The site of a rupture on Enbridge's Texas Eastern Transmission pipeline was "highly susceptible to |
Enbridge Inc.'s failure to consider several uncertainties during a geohazard analysis was the probable cause of a natural gas pipeline rupture in Hillsboro, Ky., according to the U.S. National Transportation Safety Board.
The May 2020 incident on Line 10 of Enbridge's Texas Eastern Transmission LP system did not kill or injure anyone but caused a fire across five acres and released about 148 MMcf of gas. More broadly, the incident renewed concerns about the threats that landslides and other earth movements present to pipelines, as well as the way operators manage those risks.
The U.S. Pipeline and Hazardous Materials Safety Administration recently issued a safety bulletin reminding operators of the risk of geohazards and outlining safety actions to mitigate them and cited the Hillsboro incident in the bulletin.
In the years prior to the rupture, several indications showed that Line 10 was coming under external load, according to a May 31 report from the National Transportation Safety Board, or NTSB. Integrity tests in 2018 and 2019 showed pipeline movement of 4.2-5.2 feet, and patrols identified erosion and features typical of landslides.
Enbridge could have foreseen threat, NTSB says
Enbridge assessed the site in October 2019 by comparing tensile strain demand, the amount of strain exerted on Line 10, to the line's tensile strain capacity, or the amount of strain it can withstand. Afterward, Enbridge resolved to monitor the site and mitigate threats but decided urgent action was not necessary.
The company developed a mitigation and monitoring plan in February 2020, but the pipeline ruptured before the company could perform stress relief work planned for the summer.
Following the incident, an NTSB contractor who assessed the incident site found that it was "highly susceptible to landslides," sat in past landslide deposits and was located in part of an active landslide. The landslide accelerated in the six months prior to the incident, rapidly increasing strain on Line 10.
Other NTSB contractors identified two defects along the weld where the line ruptured. They also excavated and evaluated similar girth welds, which connect pipes. Post-accident analysis found that the tensile strain demand on the girth weld was at least three times higher than indicated by Enbridge's pre-rupture analysis.
"The post-rupture analysis demonstrated that in April 2018 or earlier, Enbridge could have foreseen the likelihood that the tensile strain demand would exceed the strain capacity due to documented land movement at the site," the NTSB said.
Further, Enbridge's pre-rupture calculations did not appropriately consider uncertainties, including pipeline defects and changes in landslide conditions that could increase the chance of a weld fracturing, according to the NTSB. Any pipeline operator must take into account such assumptions and uncertainties in order to make decisions based on test results, the NTSB said.
Enbridge takes steps to mitigate risk
Following the incident, Enbridge implemented a number of new procedures, including reducing the tensile strain capacity threshold on Line 10 in the incident area. Had that threshold been in place at the time of the incident, it would have prompted a high-priority response, Enbridge told the NTSB.
The company said it would also work with contractors to determine if it should adopt a new tensile strain demand methodology, acknowledging that its methodology may have underestimated the strain on Line 10 prior to the incident.

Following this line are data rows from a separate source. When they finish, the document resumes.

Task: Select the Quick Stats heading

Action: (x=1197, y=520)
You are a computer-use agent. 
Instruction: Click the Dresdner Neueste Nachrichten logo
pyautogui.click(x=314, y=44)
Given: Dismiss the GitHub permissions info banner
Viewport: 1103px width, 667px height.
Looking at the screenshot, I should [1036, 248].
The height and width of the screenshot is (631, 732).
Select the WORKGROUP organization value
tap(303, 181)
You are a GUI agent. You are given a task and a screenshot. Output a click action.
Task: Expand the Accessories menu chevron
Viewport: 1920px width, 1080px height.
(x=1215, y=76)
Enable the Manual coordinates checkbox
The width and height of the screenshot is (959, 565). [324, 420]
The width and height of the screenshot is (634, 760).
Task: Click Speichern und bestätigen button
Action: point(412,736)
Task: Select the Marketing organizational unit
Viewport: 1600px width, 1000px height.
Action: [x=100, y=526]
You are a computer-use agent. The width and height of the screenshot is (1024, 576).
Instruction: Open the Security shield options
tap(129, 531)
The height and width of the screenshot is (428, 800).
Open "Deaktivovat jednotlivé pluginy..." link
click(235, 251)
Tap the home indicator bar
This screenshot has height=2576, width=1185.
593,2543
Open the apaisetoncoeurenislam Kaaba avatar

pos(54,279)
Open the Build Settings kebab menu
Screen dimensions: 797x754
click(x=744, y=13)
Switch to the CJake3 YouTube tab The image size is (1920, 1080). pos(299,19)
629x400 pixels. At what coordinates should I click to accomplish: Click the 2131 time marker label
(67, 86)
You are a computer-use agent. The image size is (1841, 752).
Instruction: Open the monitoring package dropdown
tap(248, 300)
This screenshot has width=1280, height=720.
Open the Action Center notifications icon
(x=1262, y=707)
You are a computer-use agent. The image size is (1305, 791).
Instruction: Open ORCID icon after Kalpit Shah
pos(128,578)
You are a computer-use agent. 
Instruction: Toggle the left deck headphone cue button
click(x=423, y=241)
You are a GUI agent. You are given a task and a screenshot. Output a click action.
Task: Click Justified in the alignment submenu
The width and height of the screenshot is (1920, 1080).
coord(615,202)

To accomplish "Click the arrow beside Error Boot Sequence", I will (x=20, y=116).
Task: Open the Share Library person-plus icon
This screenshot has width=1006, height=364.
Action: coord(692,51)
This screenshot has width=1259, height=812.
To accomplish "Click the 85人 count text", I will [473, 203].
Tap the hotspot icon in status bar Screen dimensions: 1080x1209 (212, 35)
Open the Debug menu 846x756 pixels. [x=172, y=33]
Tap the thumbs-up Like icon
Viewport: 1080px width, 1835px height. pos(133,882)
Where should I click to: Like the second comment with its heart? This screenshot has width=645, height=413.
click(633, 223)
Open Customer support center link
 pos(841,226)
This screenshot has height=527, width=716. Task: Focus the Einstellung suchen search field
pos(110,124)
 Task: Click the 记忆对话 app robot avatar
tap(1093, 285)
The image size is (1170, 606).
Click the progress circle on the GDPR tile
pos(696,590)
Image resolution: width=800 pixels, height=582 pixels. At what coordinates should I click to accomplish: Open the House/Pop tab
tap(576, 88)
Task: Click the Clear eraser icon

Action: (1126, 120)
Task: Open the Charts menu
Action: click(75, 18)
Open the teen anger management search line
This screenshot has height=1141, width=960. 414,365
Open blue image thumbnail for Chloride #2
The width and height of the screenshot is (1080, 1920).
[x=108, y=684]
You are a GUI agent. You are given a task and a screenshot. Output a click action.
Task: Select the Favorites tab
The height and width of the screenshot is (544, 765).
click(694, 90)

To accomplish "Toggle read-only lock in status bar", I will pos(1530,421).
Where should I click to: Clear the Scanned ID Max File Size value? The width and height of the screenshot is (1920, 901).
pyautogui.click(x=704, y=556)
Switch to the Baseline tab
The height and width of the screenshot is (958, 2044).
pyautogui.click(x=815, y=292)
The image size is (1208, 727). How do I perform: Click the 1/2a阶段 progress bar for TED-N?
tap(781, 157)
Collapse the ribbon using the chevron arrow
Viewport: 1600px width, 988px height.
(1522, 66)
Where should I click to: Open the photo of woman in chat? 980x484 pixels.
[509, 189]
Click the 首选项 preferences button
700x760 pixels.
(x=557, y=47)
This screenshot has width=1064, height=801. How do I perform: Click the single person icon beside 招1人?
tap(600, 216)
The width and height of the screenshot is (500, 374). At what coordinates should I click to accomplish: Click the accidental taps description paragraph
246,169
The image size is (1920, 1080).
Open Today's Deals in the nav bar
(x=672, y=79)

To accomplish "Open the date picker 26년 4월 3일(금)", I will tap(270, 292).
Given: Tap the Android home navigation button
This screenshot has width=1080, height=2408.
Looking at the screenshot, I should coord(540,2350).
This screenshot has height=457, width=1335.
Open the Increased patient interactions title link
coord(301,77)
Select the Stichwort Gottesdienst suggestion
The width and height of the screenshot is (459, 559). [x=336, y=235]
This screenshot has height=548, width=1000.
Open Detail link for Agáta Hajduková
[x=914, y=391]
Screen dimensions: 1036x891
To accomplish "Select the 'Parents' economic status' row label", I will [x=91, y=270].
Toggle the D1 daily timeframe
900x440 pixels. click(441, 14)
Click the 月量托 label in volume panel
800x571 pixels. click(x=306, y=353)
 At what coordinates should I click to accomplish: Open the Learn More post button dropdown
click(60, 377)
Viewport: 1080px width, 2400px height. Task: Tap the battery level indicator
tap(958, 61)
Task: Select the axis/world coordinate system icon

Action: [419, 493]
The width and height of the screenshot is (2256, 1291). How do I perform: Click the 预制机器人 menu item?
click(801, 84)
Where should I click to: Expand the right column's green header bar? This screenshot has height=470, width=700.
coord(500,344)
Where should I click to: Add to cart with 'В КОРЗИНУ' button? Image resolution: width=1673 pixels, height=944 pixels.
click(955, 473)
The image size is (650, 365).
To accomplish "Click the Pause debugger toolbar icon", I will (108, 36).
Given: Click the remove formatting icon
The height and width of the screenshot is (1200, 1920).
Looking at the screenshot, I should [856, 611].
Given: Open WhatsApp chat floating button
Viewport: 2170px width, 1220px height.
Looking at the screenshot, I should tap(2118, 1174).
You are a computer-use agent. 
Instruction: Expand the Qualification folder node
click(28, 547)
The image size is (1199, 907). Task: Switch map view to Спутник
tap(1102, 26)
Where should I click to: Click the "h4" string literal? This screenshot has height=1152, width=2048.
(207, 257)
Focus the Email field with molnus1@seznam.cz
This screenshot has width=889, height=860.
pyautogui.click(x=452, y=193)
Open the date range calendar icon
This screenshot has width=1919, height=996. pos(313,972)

The Pipeline and Hazardous Materials Safety Administration has ordered Enbridge to take corrective actions with respect to Texas Eastern lines 10, 15 and 25, which run parallel along the same right-of-way.
An August 2019 explosion on Line 15 in Danville, Ky., killed one person and injured six others. The Pipeline and Hazardous Materials Safety Administration also traced a January 2019 rupture on Line 10 in Summerfield, Ohio, to ground movement that overstressed a girth weld.